What to do »
Identify every line in the rows below that contains the string "resolution", matching case exactly, and copy each of those lines.

Excerpted data »
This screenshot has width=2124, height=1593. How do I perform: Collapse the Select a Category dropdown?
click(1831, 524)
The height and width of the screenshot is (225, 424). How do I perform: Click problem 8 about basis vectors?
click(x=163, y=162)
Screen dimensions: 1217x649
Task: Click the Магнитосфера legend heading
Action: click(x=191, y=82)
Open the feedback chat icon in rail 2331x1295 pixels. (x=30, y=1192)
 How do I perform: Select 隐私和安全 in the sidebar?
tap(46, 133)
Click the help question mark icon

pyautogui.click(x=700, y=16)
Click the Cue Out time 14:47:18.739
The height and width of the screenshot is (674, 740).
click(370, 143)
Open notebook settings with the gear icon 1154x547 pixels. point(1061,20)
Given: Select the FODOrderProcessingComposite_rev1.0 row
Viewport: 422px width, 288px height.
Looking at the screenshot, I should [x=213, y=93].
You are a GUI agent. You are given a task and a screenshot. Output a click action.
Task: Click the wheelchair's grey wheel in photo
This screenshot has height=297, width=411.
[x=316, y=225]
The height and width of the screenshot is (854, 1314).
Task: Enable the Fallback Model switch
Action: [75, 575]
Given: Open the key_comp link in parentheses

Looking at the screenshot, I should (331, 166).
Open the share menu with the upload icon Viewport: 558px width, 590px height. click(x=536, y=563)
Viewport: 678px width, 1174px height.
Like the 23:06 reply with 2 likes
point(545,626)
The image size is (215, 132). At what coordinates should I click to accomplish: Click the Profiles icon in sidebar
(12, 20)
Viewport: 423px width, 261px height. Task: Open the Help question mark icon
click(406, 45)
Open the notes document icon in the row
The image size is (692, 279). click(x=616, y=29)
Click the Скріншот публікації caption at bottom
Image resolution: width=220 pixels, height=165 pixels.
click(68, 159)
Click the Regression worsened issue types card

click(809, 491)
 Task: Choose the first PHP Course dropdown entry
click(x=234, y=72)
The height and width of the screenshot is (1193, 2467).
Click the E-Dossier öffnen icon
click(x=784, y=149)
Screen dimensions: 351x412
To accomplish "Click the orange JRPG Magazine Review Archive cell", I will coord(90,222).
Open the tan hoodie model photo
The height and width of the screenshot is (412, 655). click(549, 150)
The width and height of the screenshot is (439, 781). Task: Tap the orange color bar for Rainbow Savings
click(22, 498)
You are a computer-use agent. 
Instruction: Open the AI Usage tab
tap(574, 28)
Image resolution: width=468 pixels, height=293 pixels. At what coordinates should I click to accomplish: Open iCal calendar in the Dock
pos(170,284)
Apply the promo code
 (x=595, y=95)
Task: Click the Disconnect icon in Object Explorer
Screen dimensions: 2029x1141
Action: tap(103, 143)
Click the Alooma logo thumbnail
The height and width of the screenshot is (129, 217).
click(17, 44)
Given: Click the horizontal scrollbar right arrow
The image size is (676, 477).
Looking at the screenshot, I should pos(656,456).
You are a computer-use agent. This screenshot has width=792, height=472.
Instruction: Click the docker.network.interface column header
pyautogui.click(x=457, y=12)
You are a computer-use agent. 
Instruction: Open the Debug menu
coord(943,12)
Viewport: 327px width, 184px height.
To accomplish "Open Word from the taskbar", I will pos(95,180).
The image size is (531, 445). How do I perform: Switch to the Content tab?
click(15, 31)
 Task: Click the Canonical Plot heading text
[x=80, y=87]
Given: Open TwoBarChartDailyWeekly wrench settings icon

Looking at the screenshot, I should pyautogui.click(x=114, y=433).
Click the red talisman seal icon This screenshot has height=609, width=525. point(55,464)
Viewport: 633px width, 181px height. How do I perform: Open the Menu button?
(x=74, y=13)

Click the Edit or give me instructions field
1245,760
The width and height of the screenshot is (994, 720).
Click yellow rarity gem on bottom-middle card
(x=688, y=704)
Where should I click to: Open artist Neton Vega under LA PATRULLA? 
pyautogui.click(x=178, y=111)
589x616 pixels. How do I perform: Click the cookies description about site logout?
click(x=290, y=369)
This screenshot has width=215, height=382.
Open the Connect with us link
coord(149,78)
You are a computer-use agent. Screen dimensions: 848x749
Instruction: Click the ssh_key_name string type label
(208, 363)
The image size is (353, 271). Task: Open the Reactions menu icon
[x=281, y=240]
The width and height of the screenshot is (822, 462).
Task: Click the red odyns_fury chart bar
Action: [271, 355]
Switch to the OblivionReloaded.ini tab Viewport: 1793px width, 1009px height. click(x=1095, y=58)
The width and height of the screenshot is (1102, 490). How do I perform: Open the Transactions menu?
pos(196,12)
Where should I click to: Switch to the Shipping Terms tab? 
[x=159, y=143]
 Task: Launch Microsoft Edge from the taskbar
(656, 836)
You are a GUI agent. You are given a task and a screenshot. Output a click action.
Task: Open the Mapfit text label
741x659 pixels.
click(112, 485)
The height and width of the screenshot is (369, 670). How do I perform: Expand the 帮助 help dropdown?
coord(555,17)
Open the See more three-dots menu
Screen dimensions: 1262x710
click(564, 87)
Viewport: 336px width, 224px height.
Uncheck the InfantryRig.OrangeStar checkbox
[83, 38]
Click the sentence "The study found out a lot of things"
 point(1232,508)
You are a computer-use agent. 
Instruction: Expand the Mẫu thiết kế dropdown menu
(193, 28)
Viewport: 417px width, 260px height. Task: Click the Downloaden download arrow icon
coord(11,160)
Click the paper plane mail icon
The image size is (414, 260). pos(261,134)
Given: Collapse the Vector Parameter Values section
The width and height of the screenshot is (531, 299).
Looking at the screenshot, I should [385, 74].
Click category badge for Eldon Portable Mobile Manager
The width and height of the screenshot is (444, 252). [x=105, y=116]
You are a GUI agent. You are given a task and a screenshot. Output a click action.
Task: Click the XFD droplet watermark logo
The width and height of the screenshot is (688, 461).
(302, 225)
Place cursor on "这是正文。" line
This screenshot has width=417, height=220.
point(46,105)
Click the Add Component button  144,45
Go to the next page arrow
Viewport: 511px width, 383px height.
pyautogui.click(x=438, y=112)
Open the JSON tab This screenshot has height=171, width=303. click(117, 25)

Exercise solution »
Image resolution: width=220 pixels, height=165 pixels.
Image resolution: width=468 pixels, height=293 pixels. At what coordinates should I click to accomplish: Open iCal calendar in the Dock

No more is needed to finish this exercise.